Иришка съела кашу. Отошла к своей кроватке, раздевается. Ой, повезло ей с девчонкой. Просто золотая она у нее. Тамара даже не представляет, что было бы, если б дите было капризным, нервным. Тамара вспоминает, что сама в детстве была тоже спокойная, ласковая. Куда потом все делось? Когда она стала такая грубая? Она же знает, что родители из-за этого в садике ею недовольны. Наверное, зря.
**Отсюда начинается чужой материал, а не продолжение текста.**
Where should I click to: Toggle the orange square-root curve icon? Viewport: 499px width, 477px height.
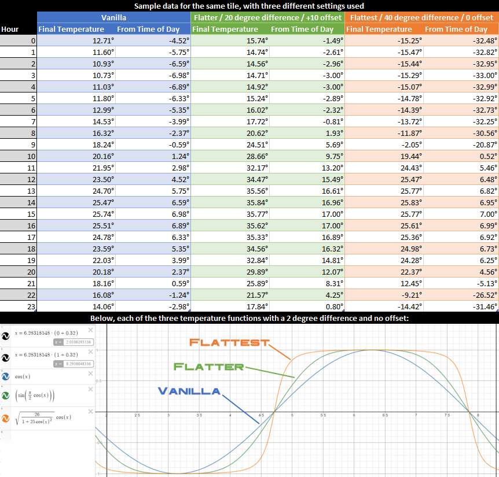(x=5, y=419)
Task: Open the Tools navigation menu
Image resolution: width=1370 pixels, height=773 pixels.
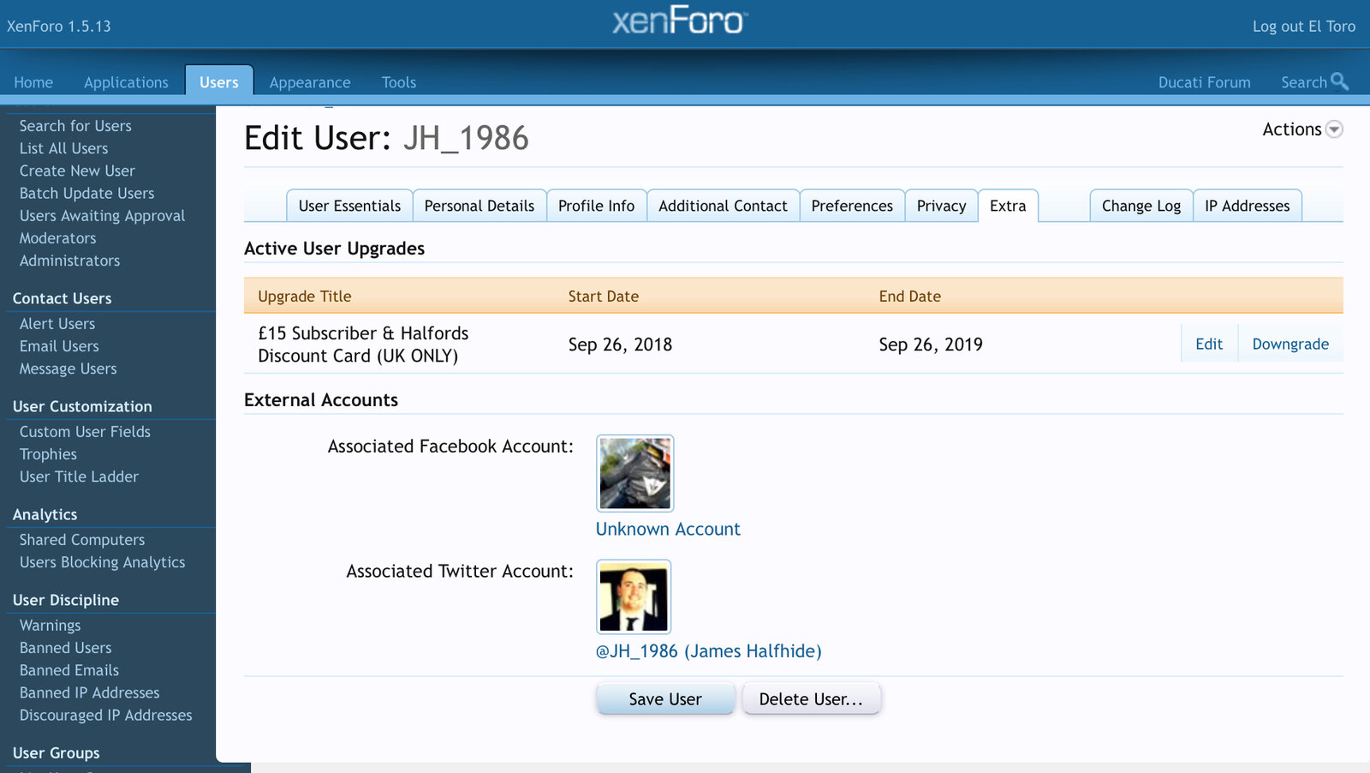Action: coord(398,82)
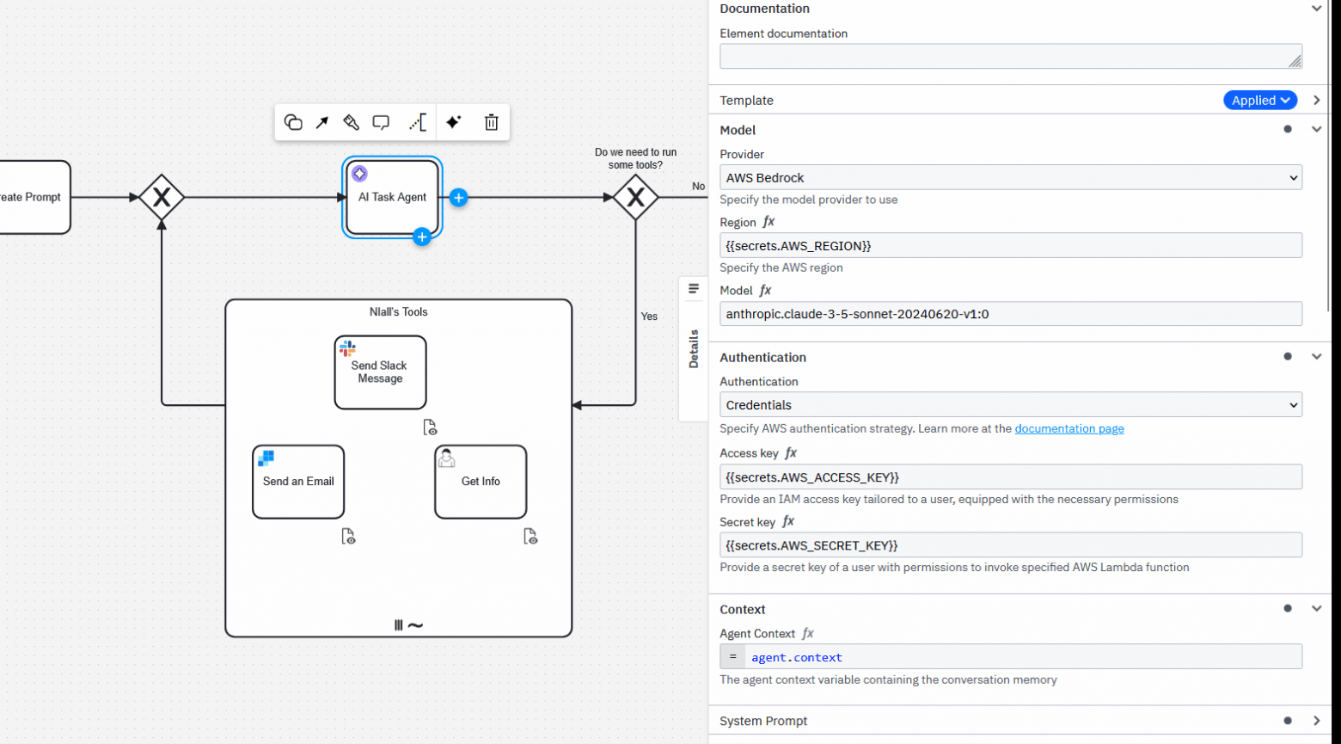Click the AI sparkle icon in the context pad
Viewport: 1341px width, 744px height.
tap(453, 122)
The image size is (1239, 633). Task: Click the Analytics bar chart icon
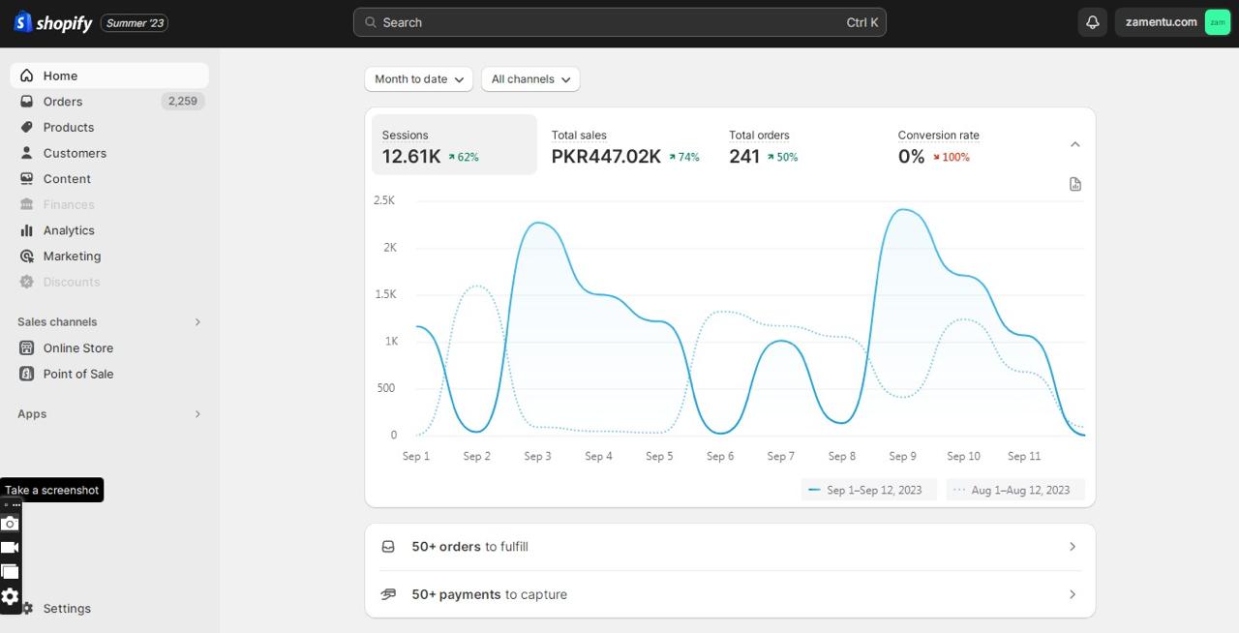[27, 230]
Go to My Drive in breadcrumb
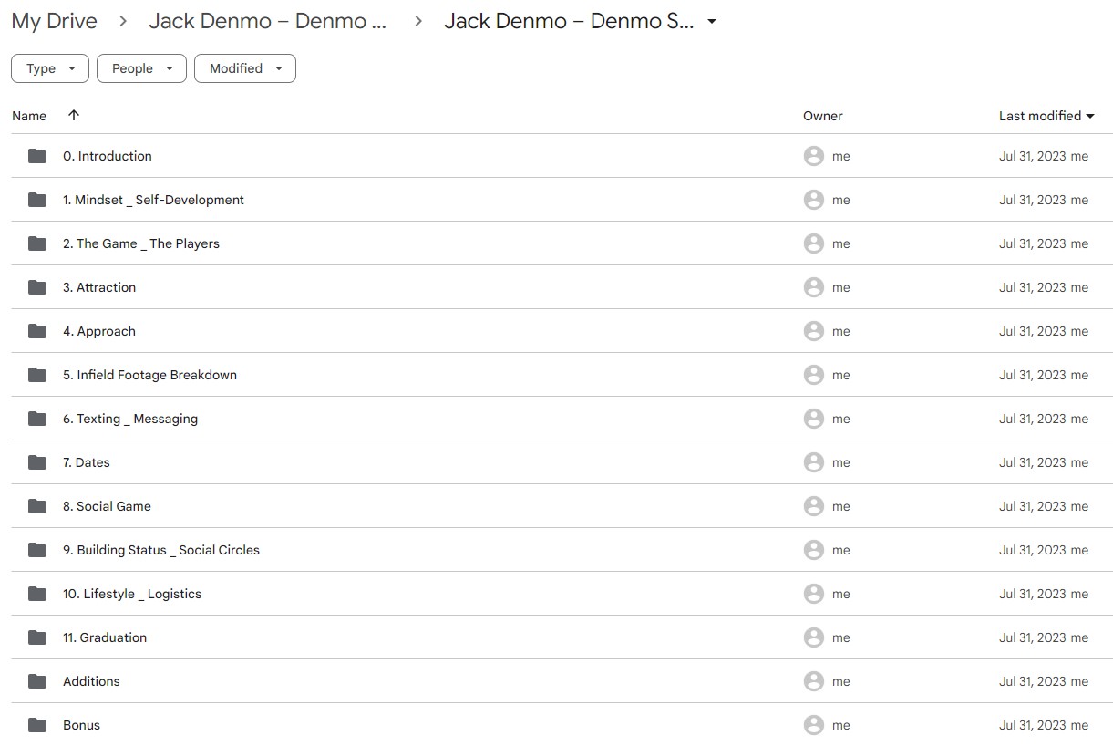This screenshot has width=1113, height=746. [55, 22]
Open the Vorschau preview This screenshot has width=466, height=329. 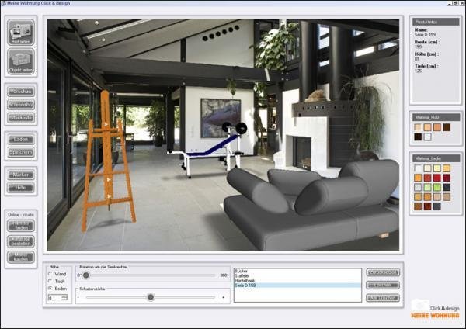pyautogui.click(x=21, y=92)
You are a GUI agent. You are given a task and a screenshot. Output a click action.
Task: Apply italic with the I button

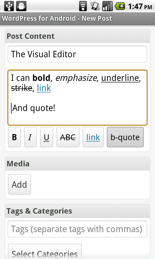[x=30, y=137]
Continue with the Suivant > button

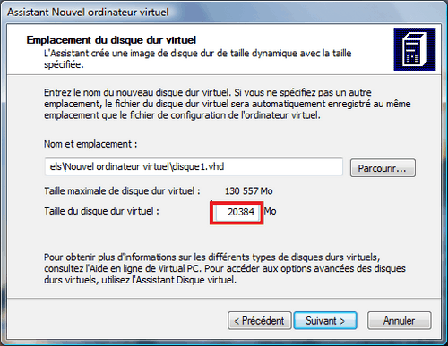point(325,321)
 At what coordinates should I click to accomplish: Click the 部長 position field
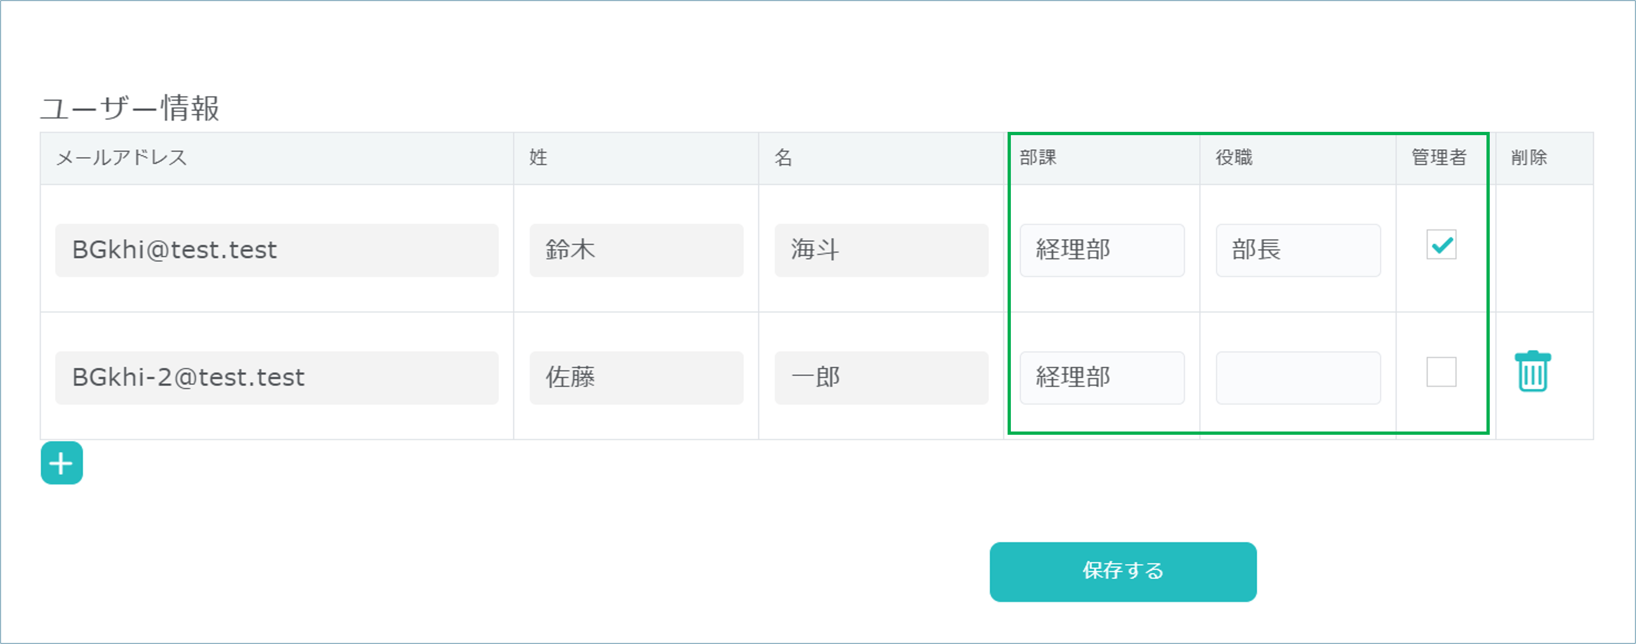pos(1297,250)
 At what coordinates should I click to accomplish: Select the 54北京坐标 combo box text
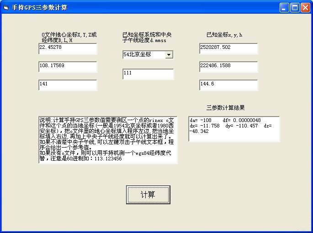pyautogui.click(x=143, y=54)
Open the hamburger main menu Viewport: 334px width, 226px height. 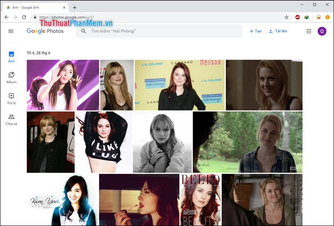[x=11, y=31]
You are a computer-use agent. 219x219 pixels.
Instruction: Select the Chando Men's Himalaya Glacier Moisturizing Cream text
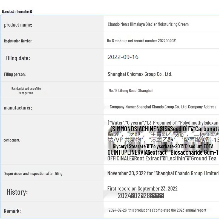click(148, 24)
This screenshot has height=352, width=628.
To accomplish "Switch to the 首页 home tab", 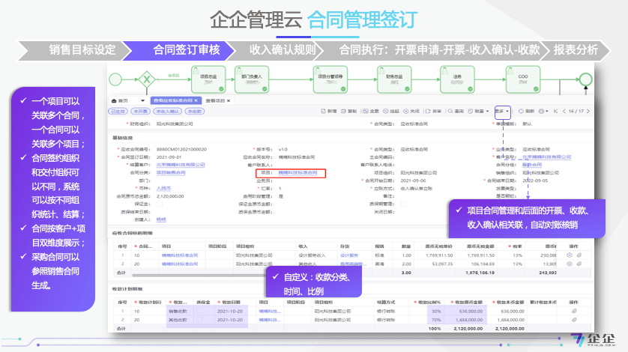I will coord(121,100).
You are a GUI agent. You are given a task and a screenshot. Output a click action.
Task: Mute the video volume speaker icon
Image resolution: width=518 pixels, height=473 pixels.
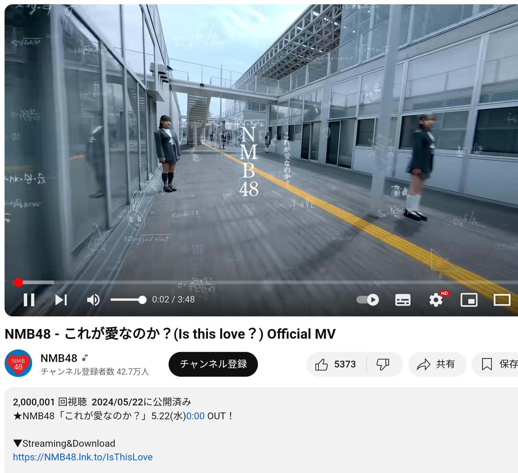pyautogui.click(x=93, y=300)

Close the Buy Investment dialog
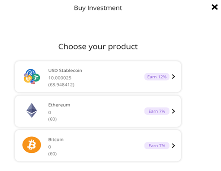point(215,7)
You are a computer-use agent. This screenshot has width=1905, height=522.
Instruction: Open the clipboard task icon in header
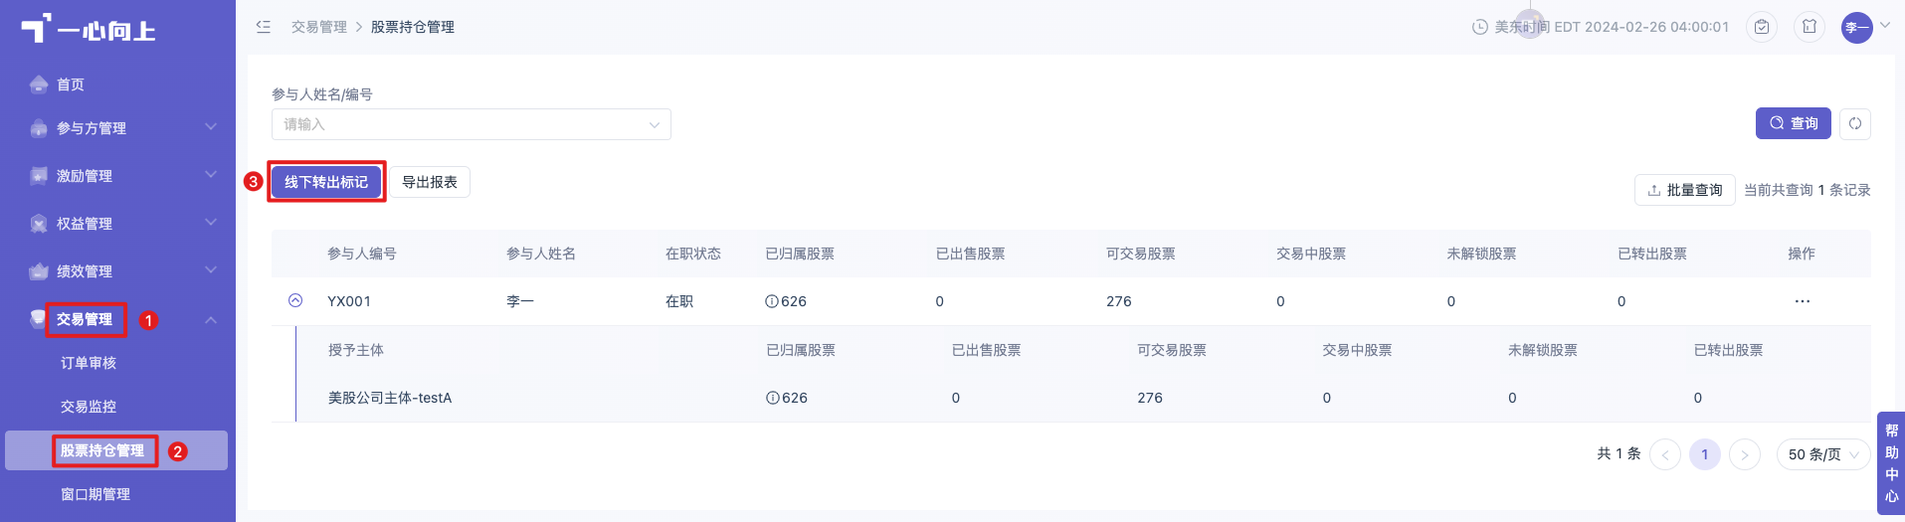pyautogui.click(x=1762, y=27)
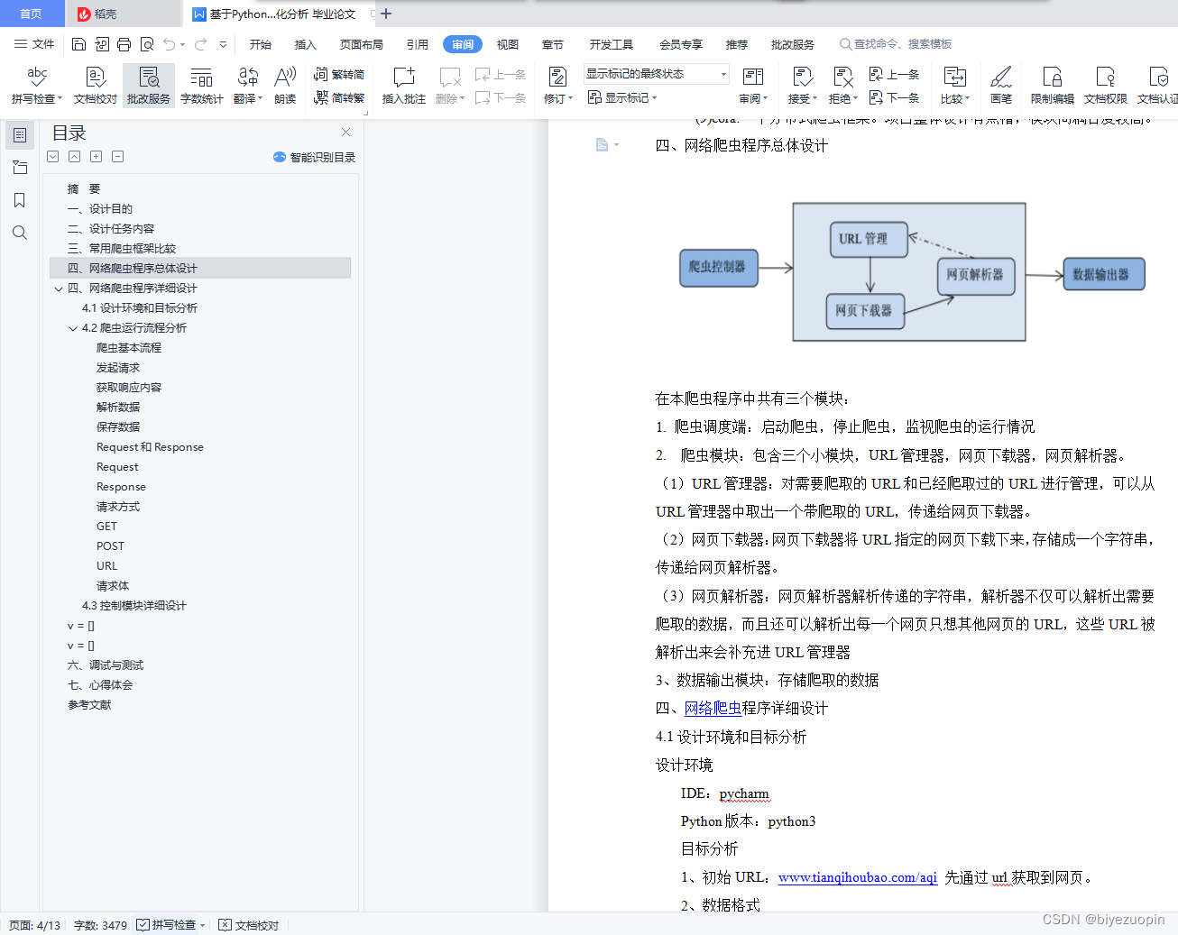Enable 限制编辑 restrict editing
The height and width of the screenshot is (935, 1178).
tap(1052, 85)
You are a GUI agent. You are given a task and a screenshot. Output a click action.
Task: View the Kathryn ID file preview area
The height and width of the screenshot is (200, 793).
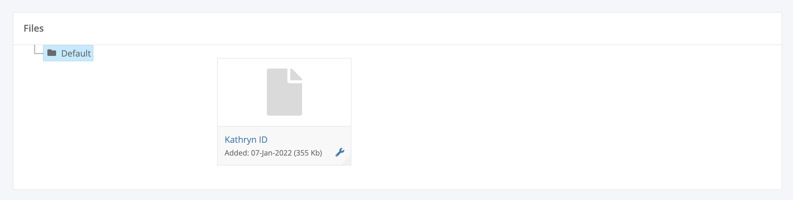(x=284, y=92)
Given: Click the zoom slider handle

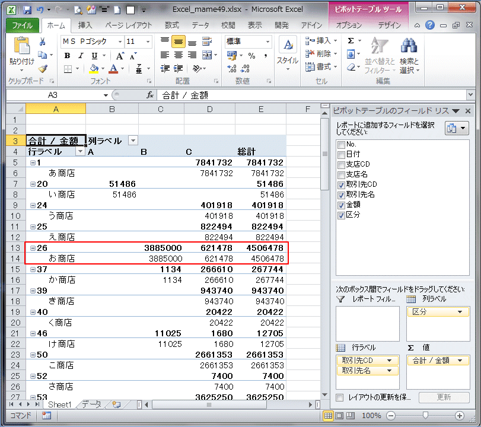Looking at the screenshot, I should coord(425,416).
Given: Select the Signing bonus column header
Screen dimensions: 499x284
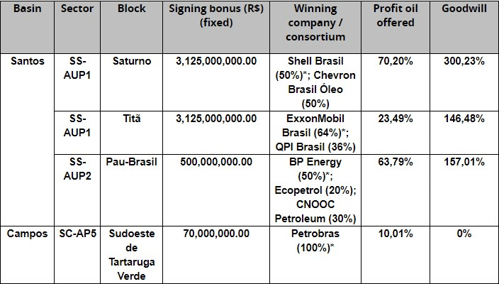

Она детей любит и с ними всегда по-хорошему, а вот пап и мам, тут уж никуда не денешься, терпеть не может. Тех, кто рано забирает, Тамара не любит за то, что не уверена, что детишкам дома будет лучше, забирают в три часа, а что делать с ребенком, не знают. Чего тогда изображать любовь? «Сю-сю-сю! Сю-сю-сю!» И ничего больше! Не любила Тамара и тех, кто приходил поздно. «Совсем бы тогда не приходил»,– шумела. А потом злилась, что вступает в конфликты, в которых всегда выглядит неправой. Тут уж или молчать надо, как Зойка, или идти до конца и рубиться до первой крови. Но за что рубиться? И с кем? Вот порубилась с мужем. Не поделила его с дружками. Так и сказала: «Или ты холостой, или ты женатый».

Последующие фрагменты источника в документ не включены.